> **The task**:
Where the line containing "Instruction: Click the" appears, begin retyping; continue exactly through the final line of the data. Omit every picture.

> **Saved data entries**:
----

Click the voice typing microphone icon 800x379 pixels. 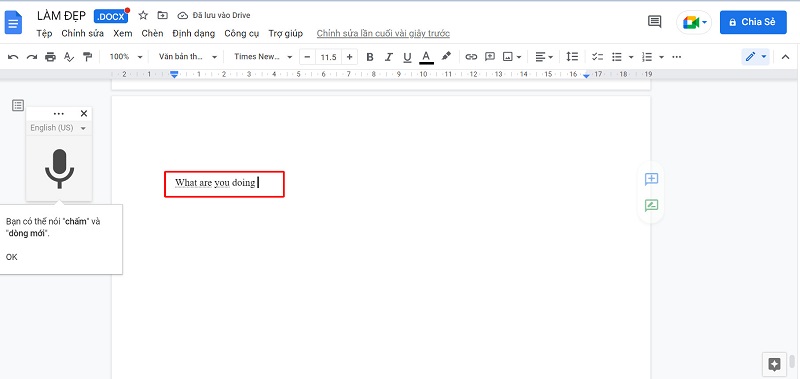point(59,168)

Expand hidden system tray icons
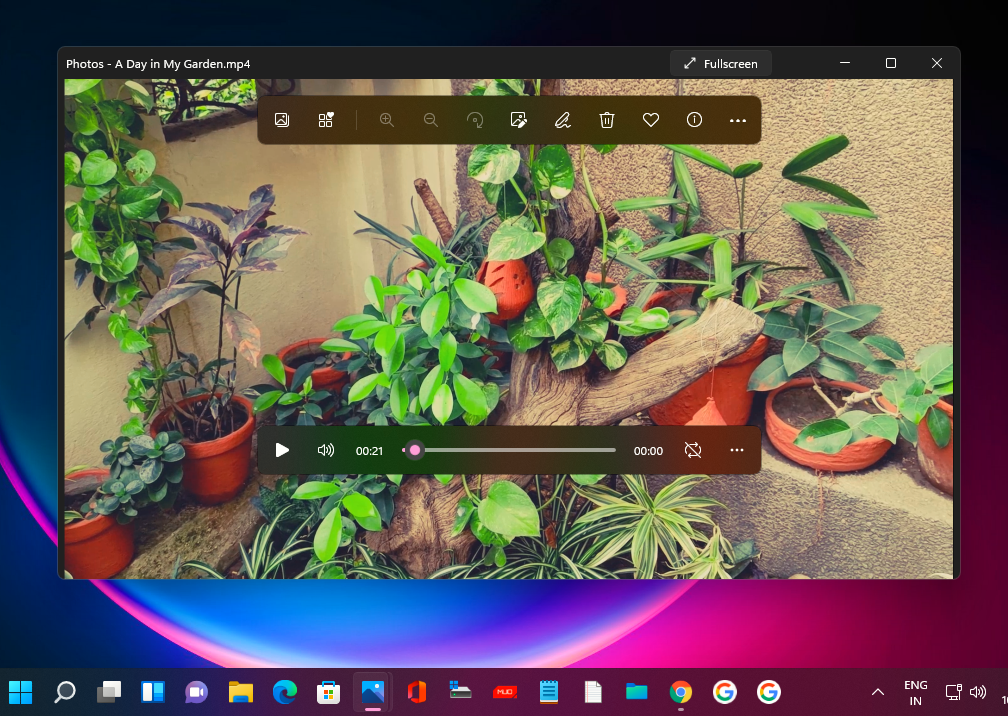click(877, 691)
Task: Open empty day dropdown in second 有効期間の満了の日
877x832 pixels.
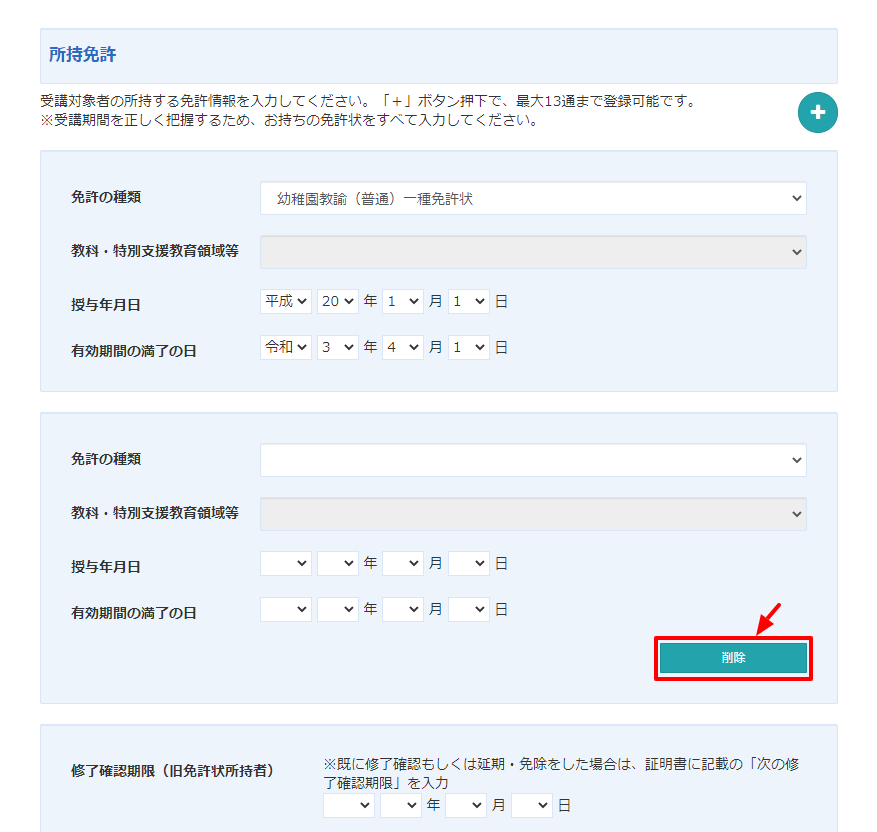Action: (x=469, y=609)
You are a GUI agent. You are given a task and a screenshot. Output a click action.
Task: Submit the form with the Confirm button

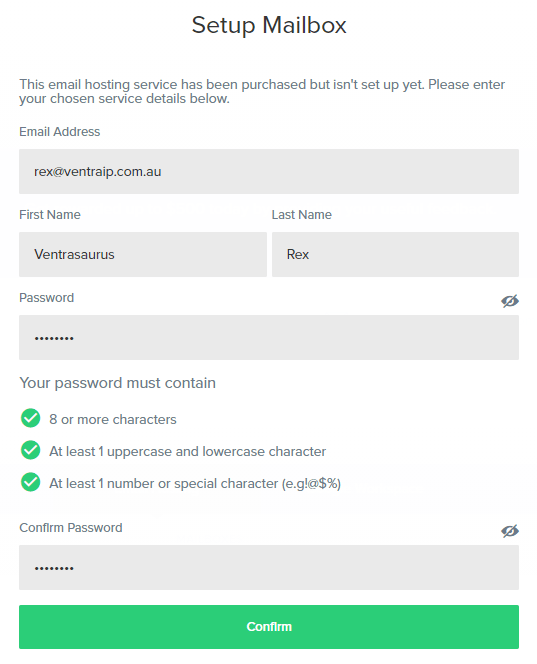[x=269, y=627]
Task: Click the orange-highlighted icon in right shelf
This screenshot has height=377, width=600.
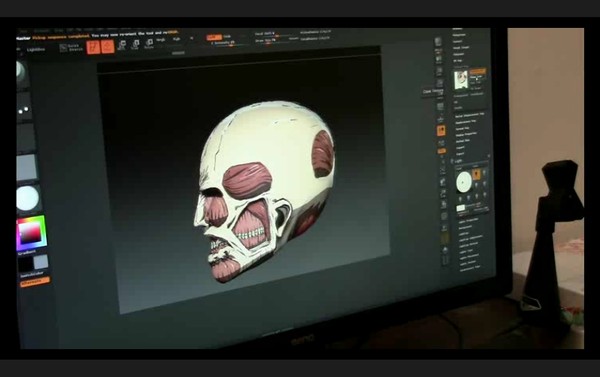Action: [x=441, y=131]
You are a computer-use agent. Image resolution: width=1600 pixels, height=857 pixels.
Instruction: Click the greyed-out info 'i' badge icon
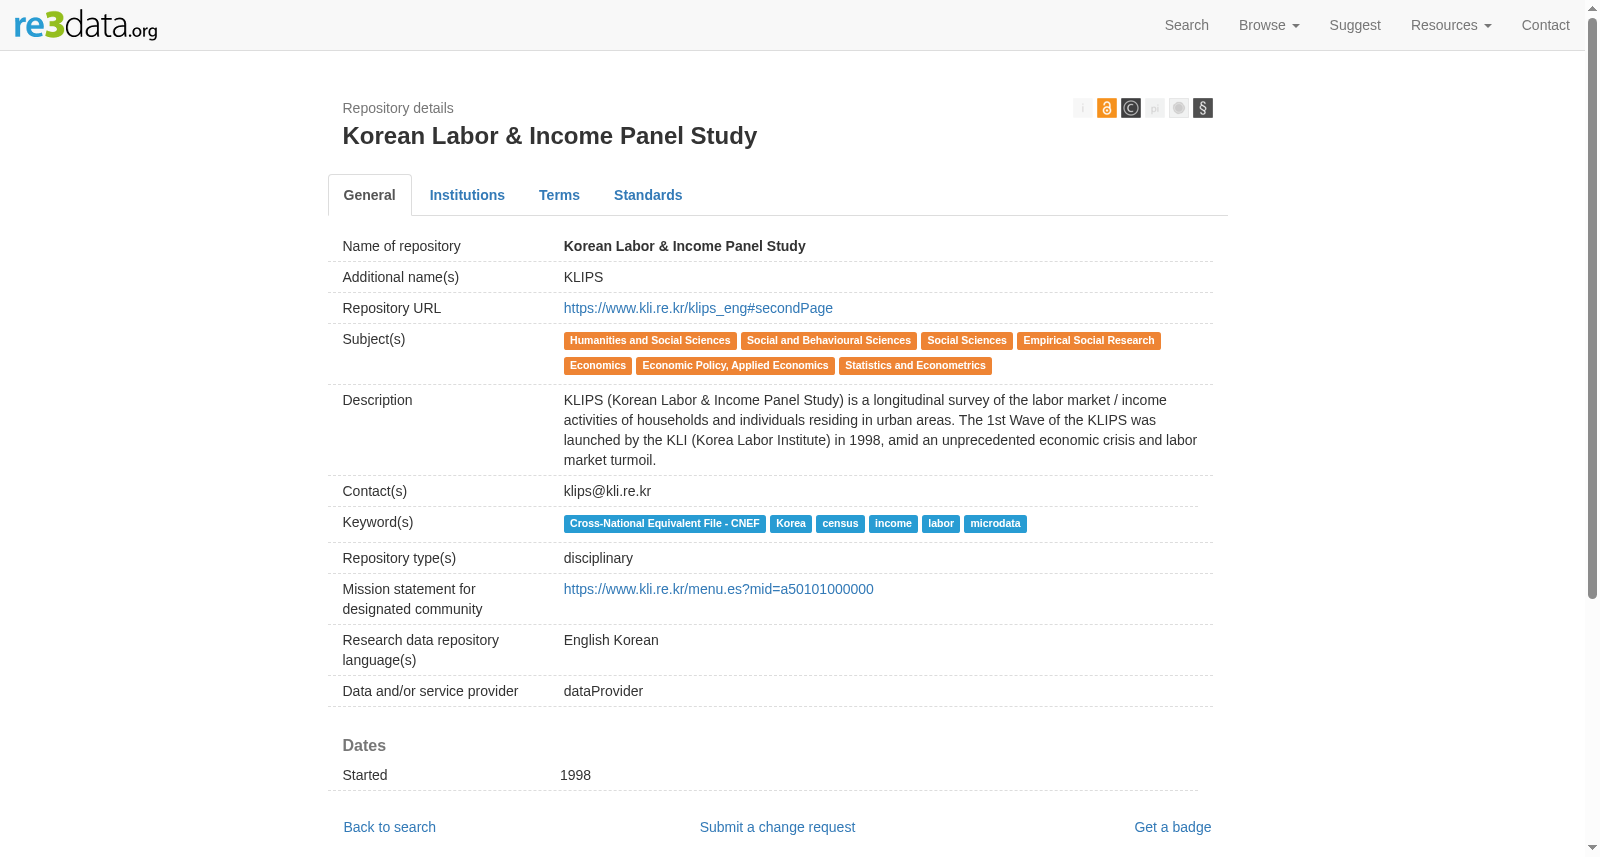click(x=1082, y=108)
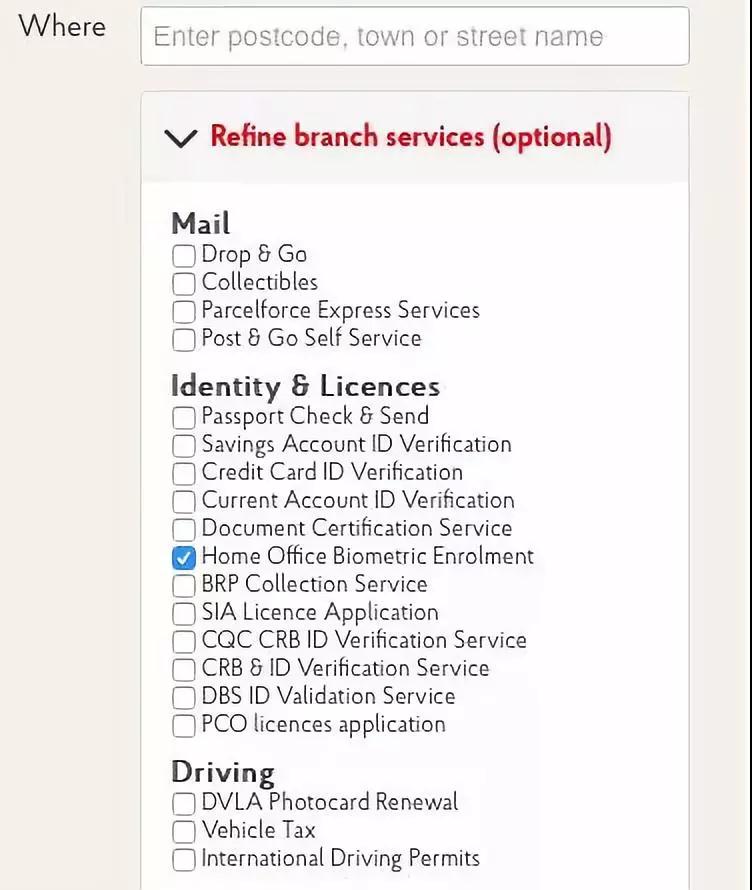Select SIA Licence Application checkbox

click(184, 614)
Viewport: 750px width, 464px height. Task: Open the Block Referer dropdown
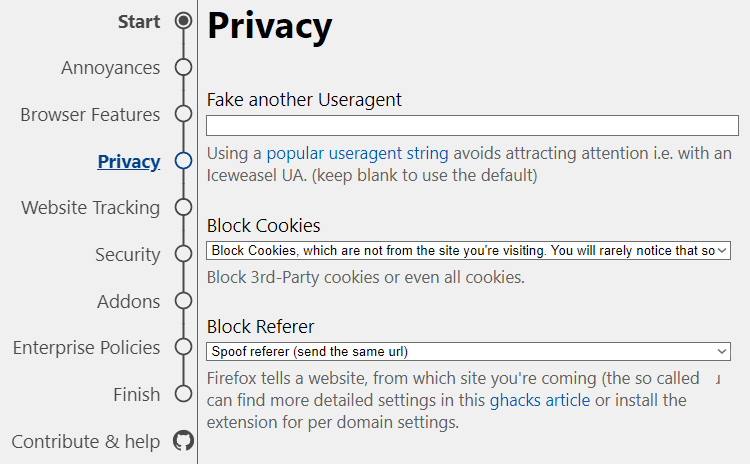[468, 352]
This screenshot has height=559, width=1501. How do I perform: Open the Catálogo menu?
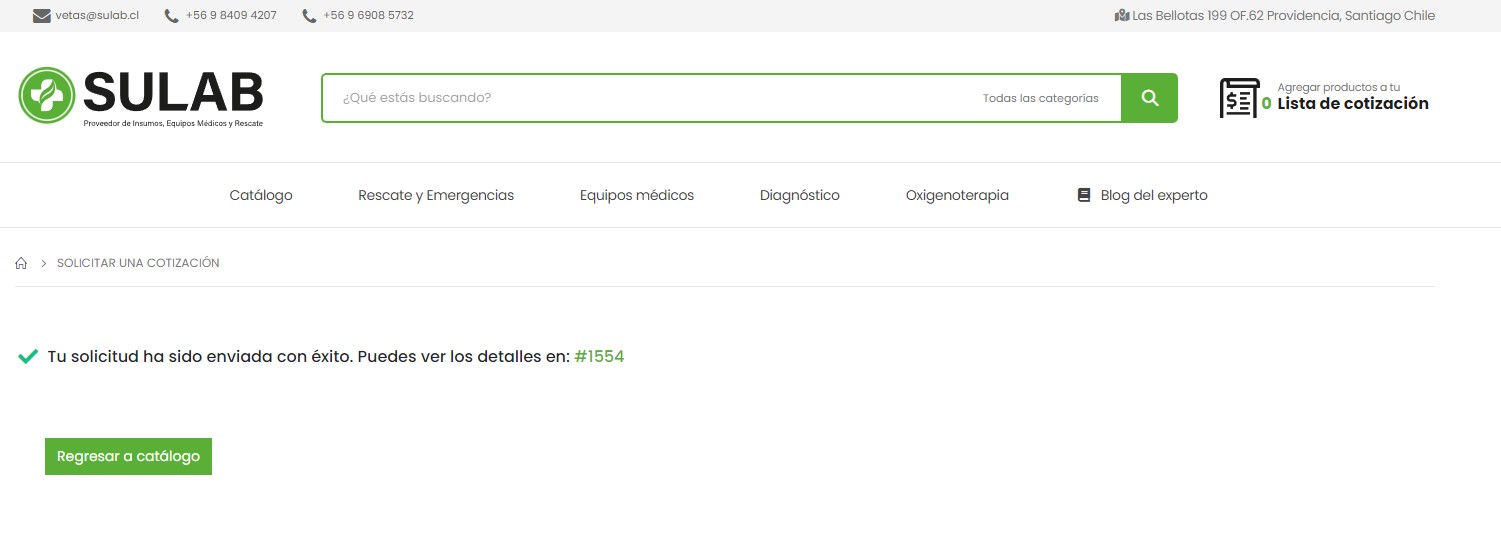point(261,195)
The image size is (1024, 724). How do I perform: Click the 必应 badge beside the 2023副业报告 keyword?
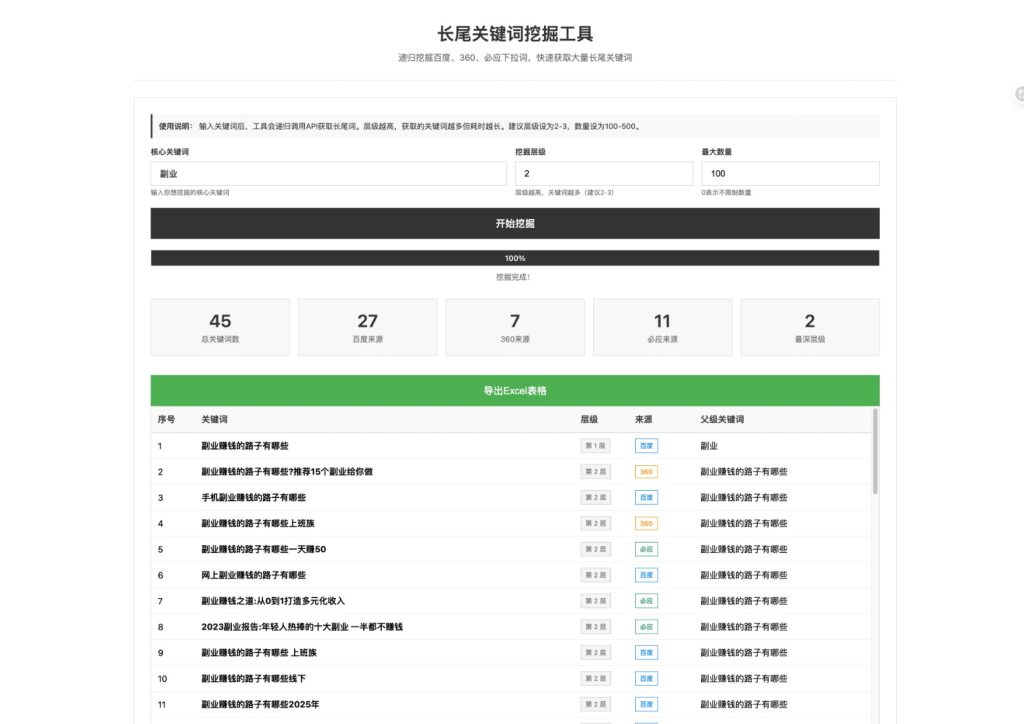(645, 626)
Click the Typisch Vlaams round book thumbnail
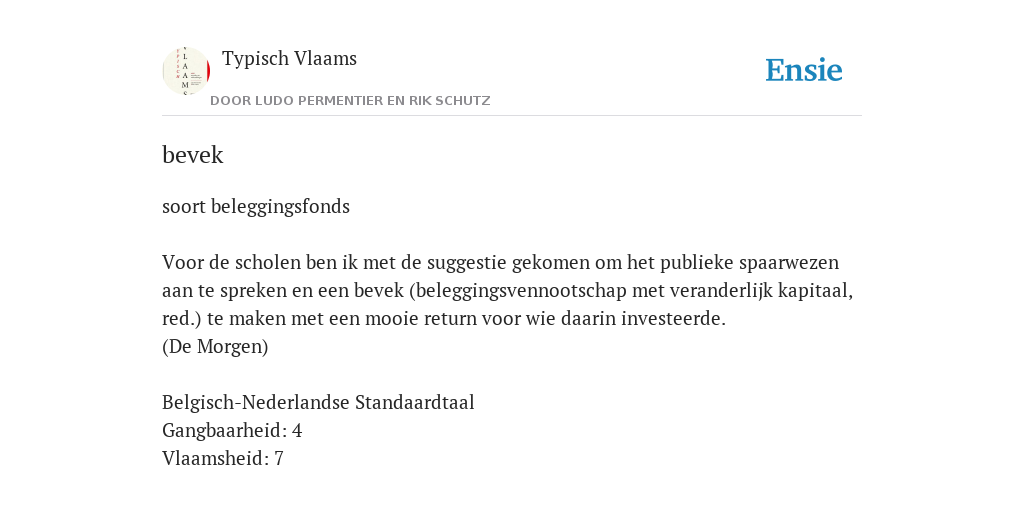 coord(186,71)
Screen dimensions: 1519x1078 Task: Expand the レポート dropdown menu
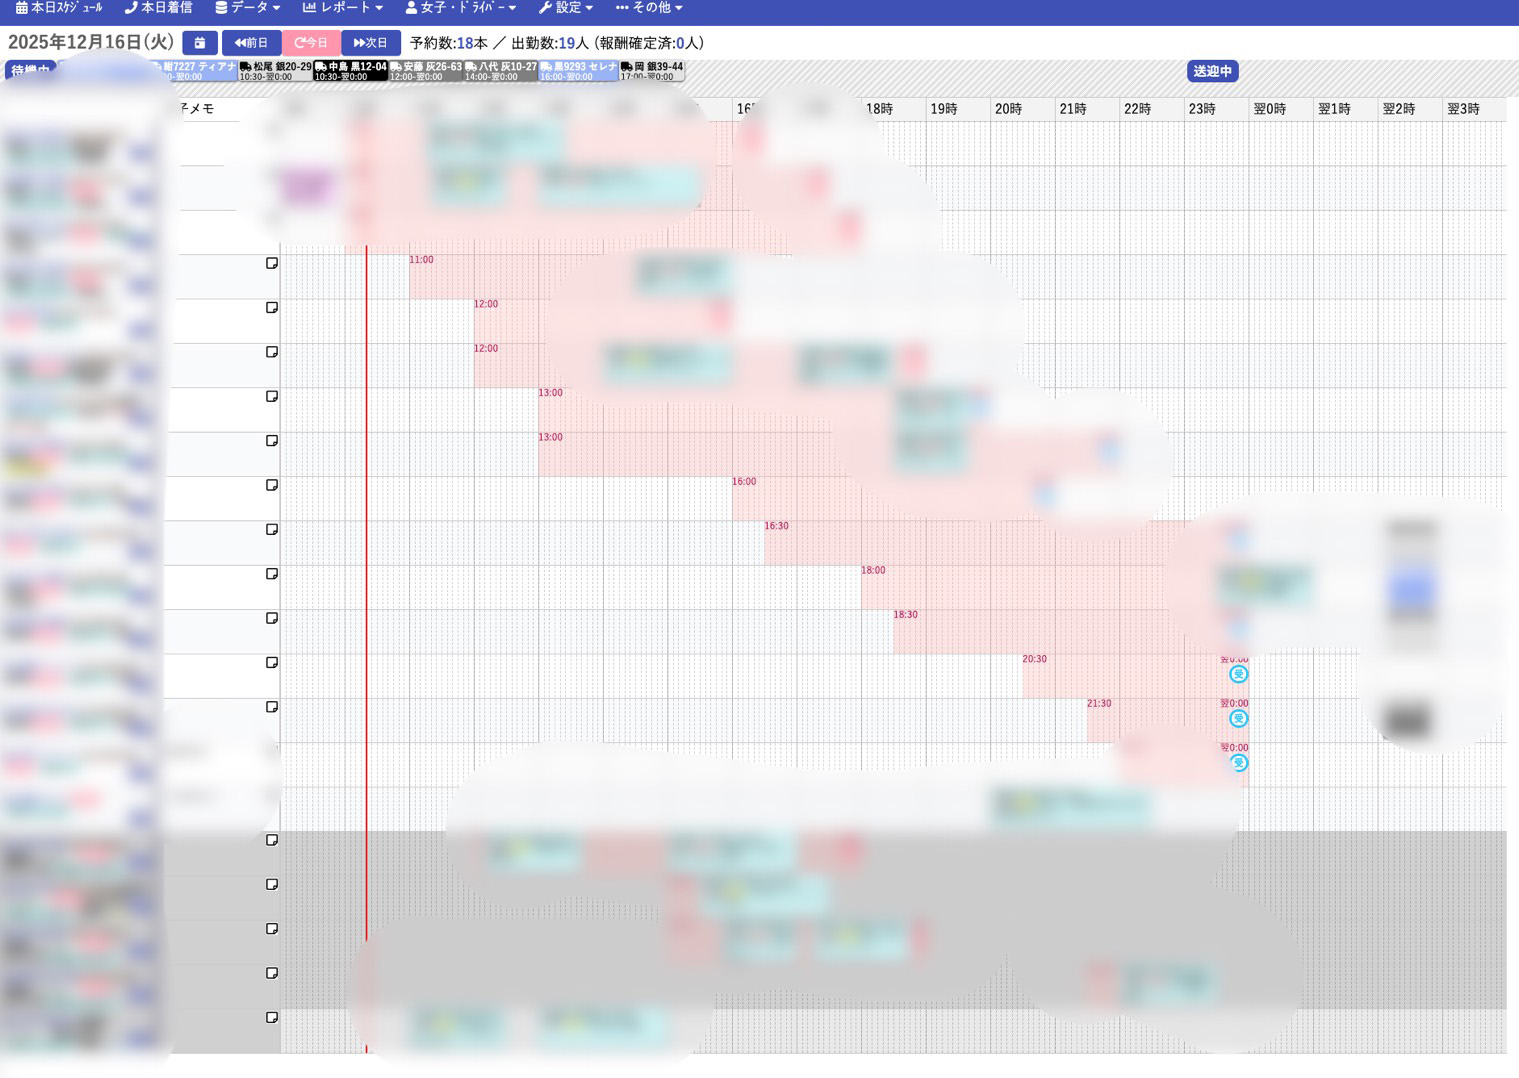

----

> **Task answer**:
Instruction: Click the greyed-out info 'i' badge icon
click(x=1082, y=108)
Select SIA Licence Application checkbox

click(184, 614)
Viewport: 750px width, 464px height. Task: Open the Block Referer dropdown
[468, 352]
This screenshot has height=559, width=1501. How do I perform: Open the Catálogo menu?
point(261,195)
The image size is (1024, 724). How do I perform: Click the 必应 badge beside the 2023副业报告 keyword?
(645, 626)
Click the Typisch Vlaams round book thumbnail
 coord(186,71)
Screen dimensions: 1519x1078 Task: Expand the レポート dropdown menu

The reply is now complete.